■ Dataset records

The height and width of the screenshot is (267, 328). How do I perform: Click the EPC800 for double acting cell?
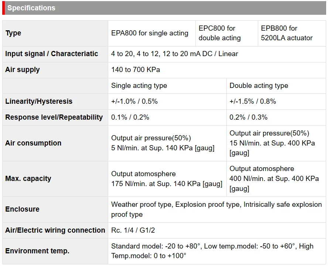pyautogui.click(x=219, y=33)
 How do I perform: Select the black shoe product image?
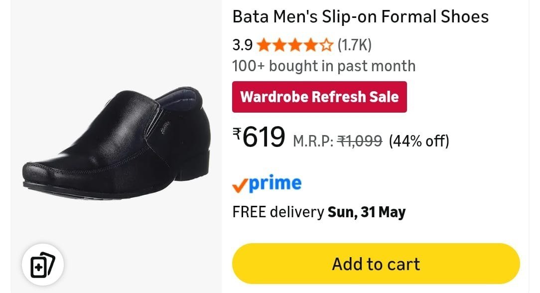[117, 144]
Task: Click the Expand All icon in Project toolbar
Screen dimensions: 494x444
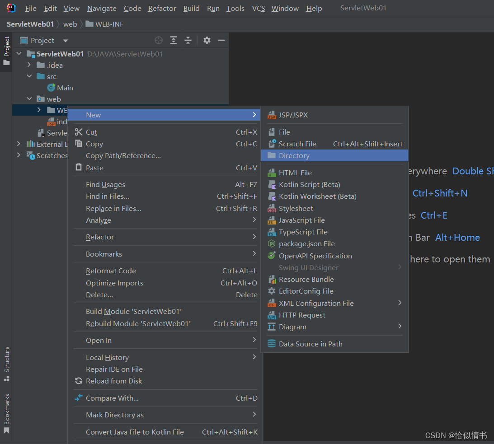Action: [x=174, y=40]
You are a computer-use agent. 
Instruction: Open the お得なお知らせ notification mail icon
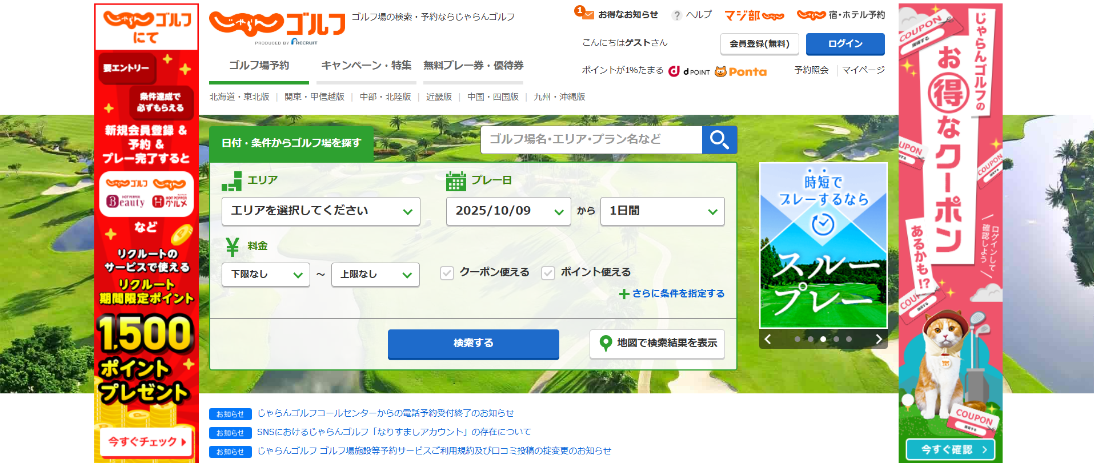[587, 15]
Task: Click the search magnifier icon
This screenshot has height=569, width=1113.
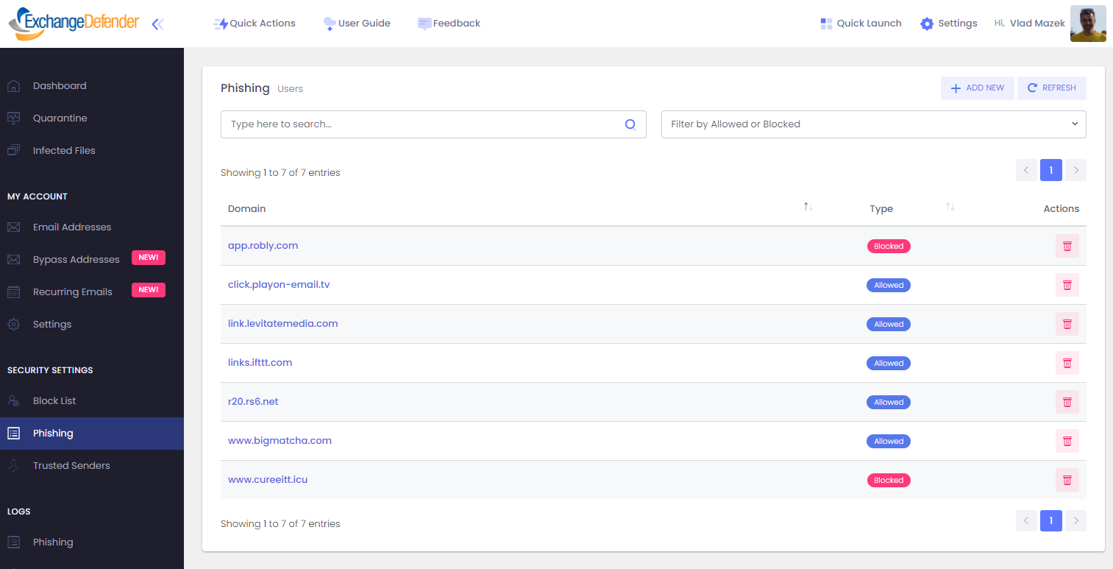Action: coord(630,124)
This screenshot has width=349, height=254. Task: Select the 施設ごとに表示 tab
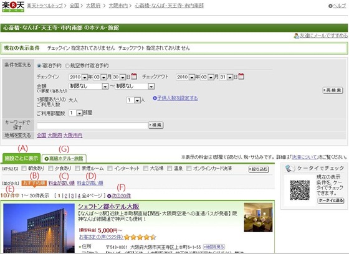point(21,158)
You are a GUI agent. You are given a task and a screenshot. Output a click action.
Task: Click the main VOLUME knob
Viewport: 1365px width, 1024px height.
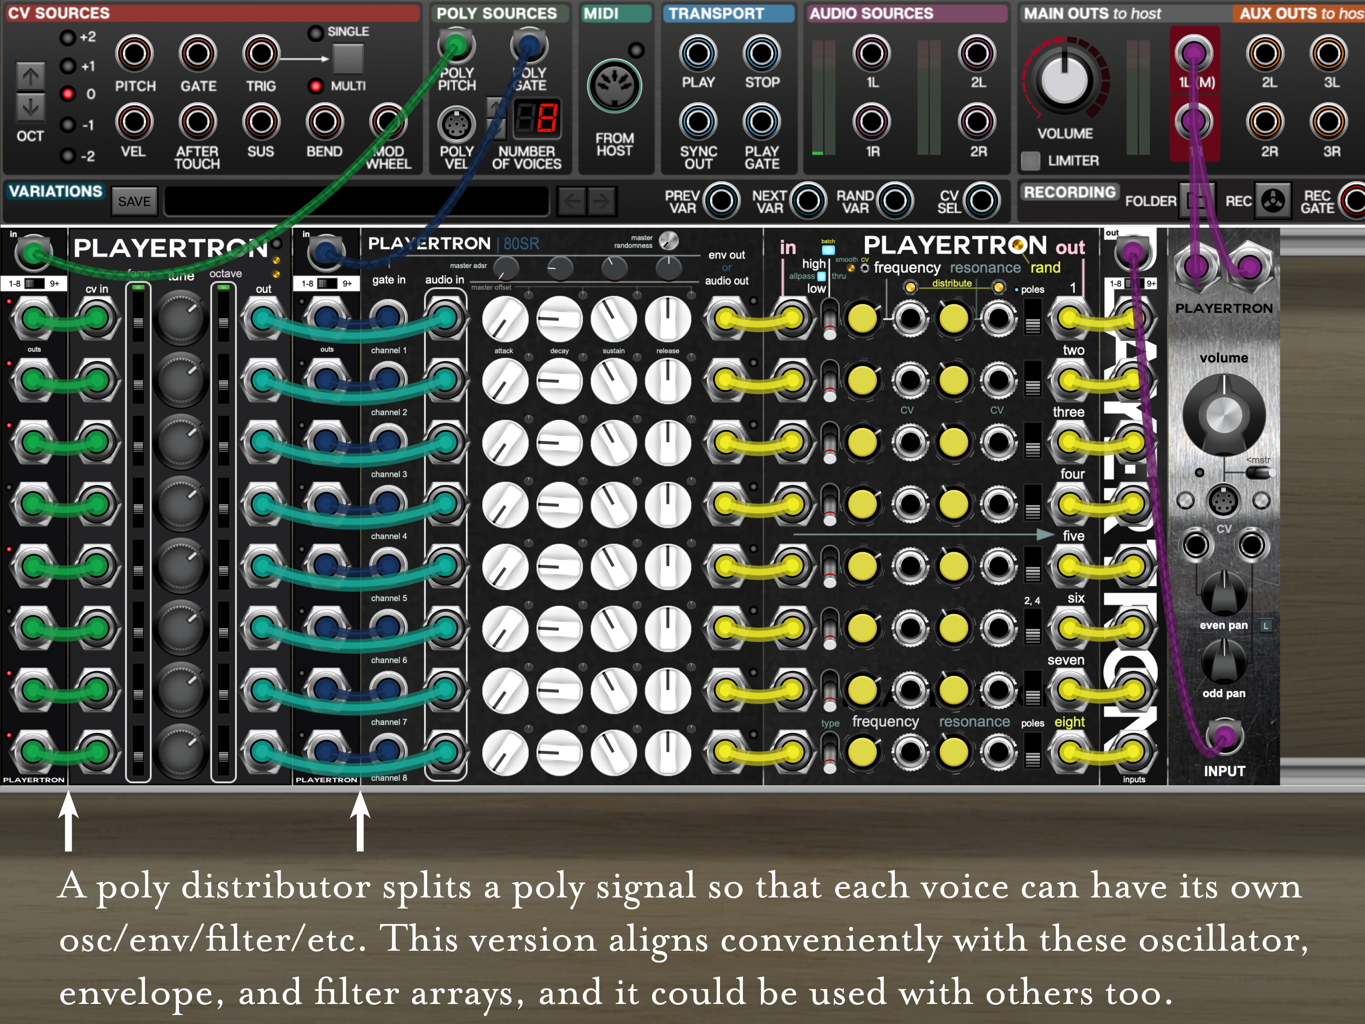[1064, 80]
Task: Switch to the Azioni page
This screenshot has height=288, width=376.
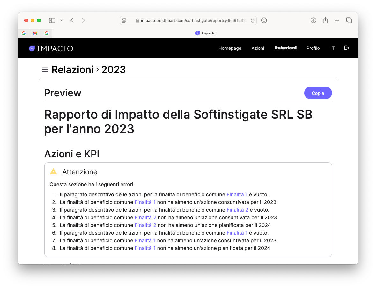Action: pos(258,48)
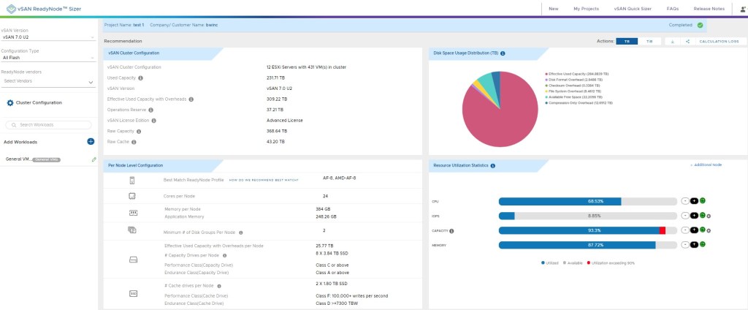Open My Projects in top navigation

coord(586,8)
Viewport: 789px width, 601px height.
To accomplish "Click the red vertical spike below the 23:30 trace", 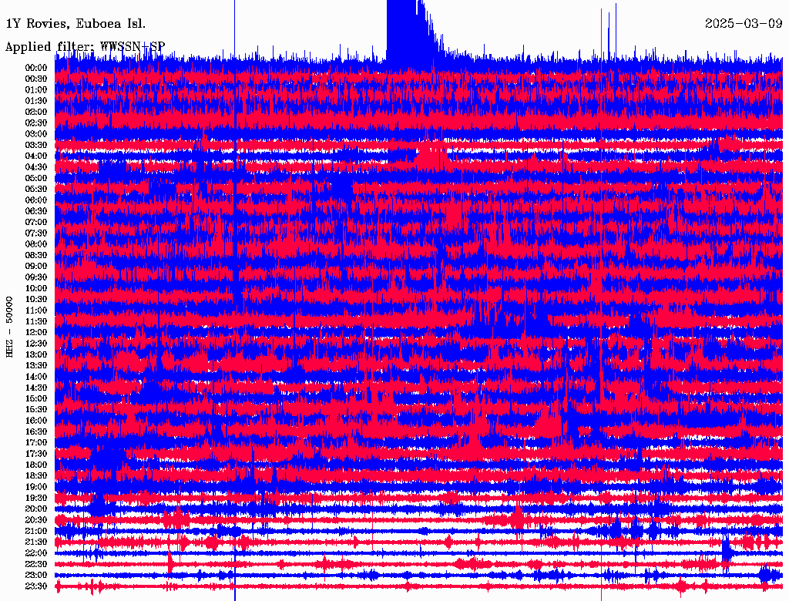I will (x=601, y=596).
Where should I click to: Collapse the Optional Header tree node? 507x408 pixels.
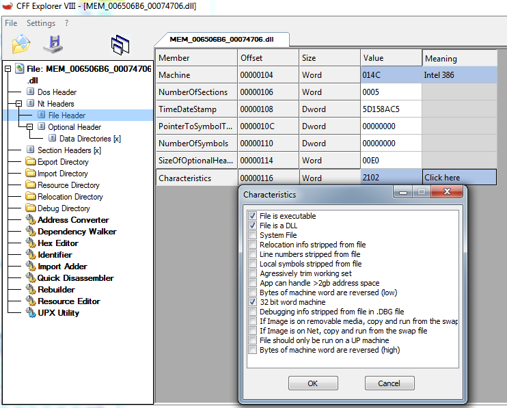click(30, 127)
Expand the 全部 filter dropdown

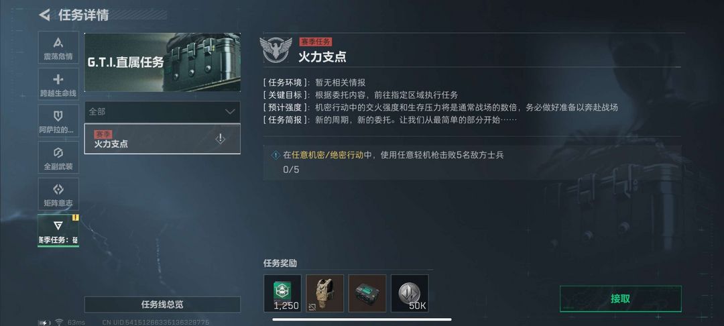coord(162,112)
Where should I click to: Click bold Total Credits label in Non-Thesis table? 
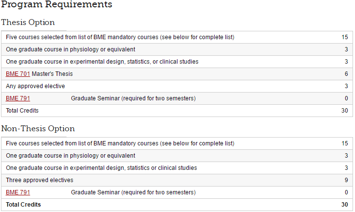(x=23, y=205)
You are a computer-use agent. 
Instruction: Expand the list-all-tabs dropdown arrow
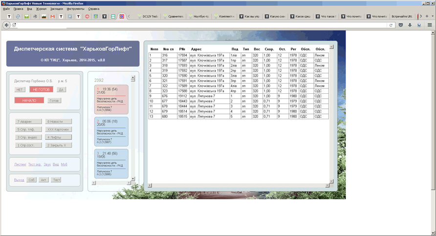pos(432,16)
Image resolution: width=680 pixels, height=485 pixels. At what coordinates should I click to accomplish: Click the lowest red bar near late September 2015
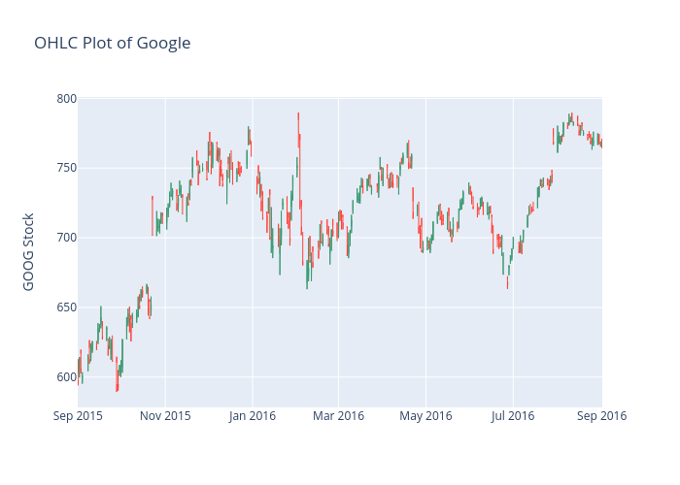[x=117, y=378]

■ The problem
Copy the listing above word for word, from its first line through the line with "coord(586,8)", both ends included. Leave the pictures out.

■ Complete response
The height and width of the screenshot is (267, 328). How do I perform: Click the EPC800 for double acting cell?
pyautogui.click(x=219, y=33)
 How do I perform: Select the black shoe product image?
[117, 144]
Task: Click the Expand All icon in Project toolbar
Screen dimensions: 494x444
Action: [x=174, y=40]
You are a computer-use agent. 
Instruction: Open the お得なお知らせ notification mail icon
[587, 15]
Task: Click the search magnifier icon
This screenshot has height=569, width=1113.
Action: coord(630,124)
This screenshot has width=349, height=254. Task: Select the 施設ごとに表示 tab
point(21,158)
You are a GUI agent. You are given a task and a screenshot. Output a click action.
Task: Click the main VOLUME knob
Viewport: 1365px width, 1024px height.
[1064, 80]
Task: Switch to the Azioni page
This screenshot has height=288, width=376.
Action: pos(258,48)
Open My Projects in top navigation

coord(586,8)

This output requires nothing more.